Manifest Weight of the Evidence
{¶43} Gideon contends that his sexual-imposition conviction in case number 17CRB01385 is against the manifest weight of the evidence because M.M. lacked credibility and reliability. In particular, Gideon contends that
[t]he combination of [M.M.‘s] dire mental and physical condition, her dependence on opioids, Gideon‘s refusal to give her the narcotic that she was seeking, and the confrontation with Gideon‘s girlfriend as [M.M.] was leaving the office create a situation highly conducive to the lodging of a false or mistaken accusation of sexual impropriety” and
that those “circumstances, coupled with the equivocal nature of her accusations – she ‘guessed’ she was being touched ‘intimately’ – should give this Court pause.”
(Appellant‘s Brief at 24-25).
{¶44} “Although we review credibility when considering the manifest weight of the evidence, the credibility of witnesses is primarily a determination for the trier of fact.” State v. Banks, 8th Dist. Cuyahoga No. 96535, 2011-Ohio-5671, ¶ 13, citing DeHass, 10 Ohio St.2d 230, at paragraph one of the syllabus. “The trier of fact is best able ‘to view the witnesses and observe their demeanor, gestures[,] and voice inflections, and use these observations in weighing the credibility of the proffered testimony.‘” Id., quoting State v.
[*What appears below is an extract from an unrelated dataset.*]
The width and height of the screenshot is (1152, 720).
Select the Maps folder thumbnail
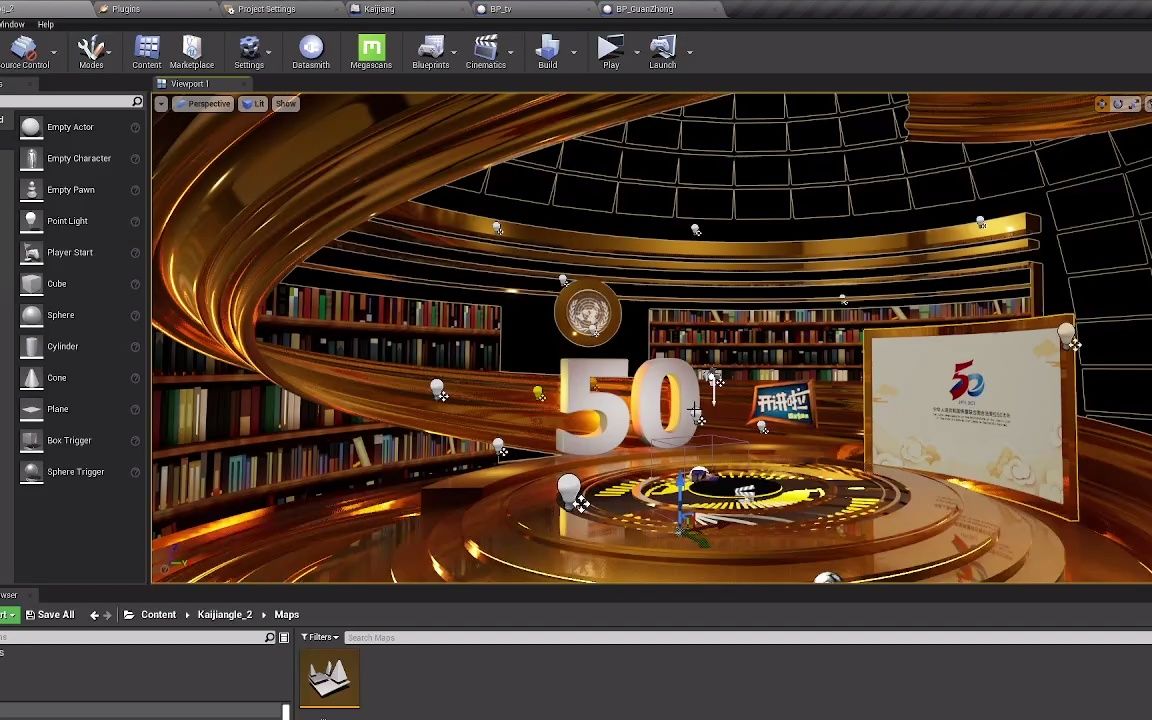(x=329, y=676)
Wilson, 113 Ohio St.3d 382, 2007-Ohio-2202, ¶ 24, citing Seasons Coal Co., Inc. v. Cleveland, 10 Ohio St.3d 77, 80-81 (1984).
{¶45} After reviewing the evidence, we cannot conclude that the trier of fact lost its way and created such a manifest miscarriage of justice in its witness-сredibility determination requiring that we reverse Gideon‘s sexual-imposition conviction as to M.M. and order a new trial. Even though M.M. made an equivocal statement after attempting to describe the way in which Gideon touched her buttocks, in addition to her testimony of the confrontation with Gideon‘s significant other as she was leaving Gideon‘s office, the jury also heard Gideon‘s testimony “and we are mindful of the jury‘s ‘superior first-hand perspective in judging the demeanor and credibility of witnesses.‘” State v. Suffel, 3d Dist. Paulding No. 11-14-05, 2015-Ohio-222, ¶ 33, quoting State v. Phillips, 10th Dist. Franklin No. 14AP-79, 2014-Ohio-5162, ¶ 125, citing DeHass at paragraph one of the syllabus. See Roy, 2014-Ohio-5186, at ¶ 78. Furthermore, the jury heard the testimony of additional witnesses, offering testimony regarding similar acts by Gideon. See Heiney, 2018-Ohio-3408, at ¶ 94; Roy at ¶ 74. Likewise, the jury heard the testimony of State Medical Board Investigator Chad Yoakam (“Investigator Yoakam“) who interviewed Gideon regarding the allegations in these cases. Investigator Yoakam also identified State‘s Exhibit G (Investigator Yoakam‘s recorded interview of Gideon), which was subsequently played for the jury, and identified State‘s Exhibit I (Gideon‘s written statement), which was admitted into evidence.
{¶46} In other words, even though Gideon alleged that he touched M.M. for medical purposes, the jury was able to compare Gideon‘s testimony against the balance of the State‘s evidence presented at trial and “it is well within the province of the trier-of-fact to determine [Gideon‘s] credibility in making those statements including the prerogative to find [Gideon‘s] denials not to be truthful.” State v. Voll, 3d Dist. Union No. 14-12-04, 2012-Ohio-3900, ¶ 27. See Heiney at ¶ 130.
{¶47} Accordingly, the evidence that we summarized in our sufficiency-оf-the-evidence analysis supporting Gideon‘s sexual-imposition conviction as to M.M. is weightier than the evidence against it. Therefore, we cannot conclude that the jury clearly lost its way and created such a manifest miscarriage of justice that Gideon‘s sexual-imposition conviction as to M.M. must be reversed and a new trial ordered.
{¶48} Gideon‘s fourth assignment of error is overruled.
{¶49} Having found no error prejudicial to the appellant herein in the particulars
Judgments Affirmed
WILLAMOWSKI, P.J. and SHAW, J., concur.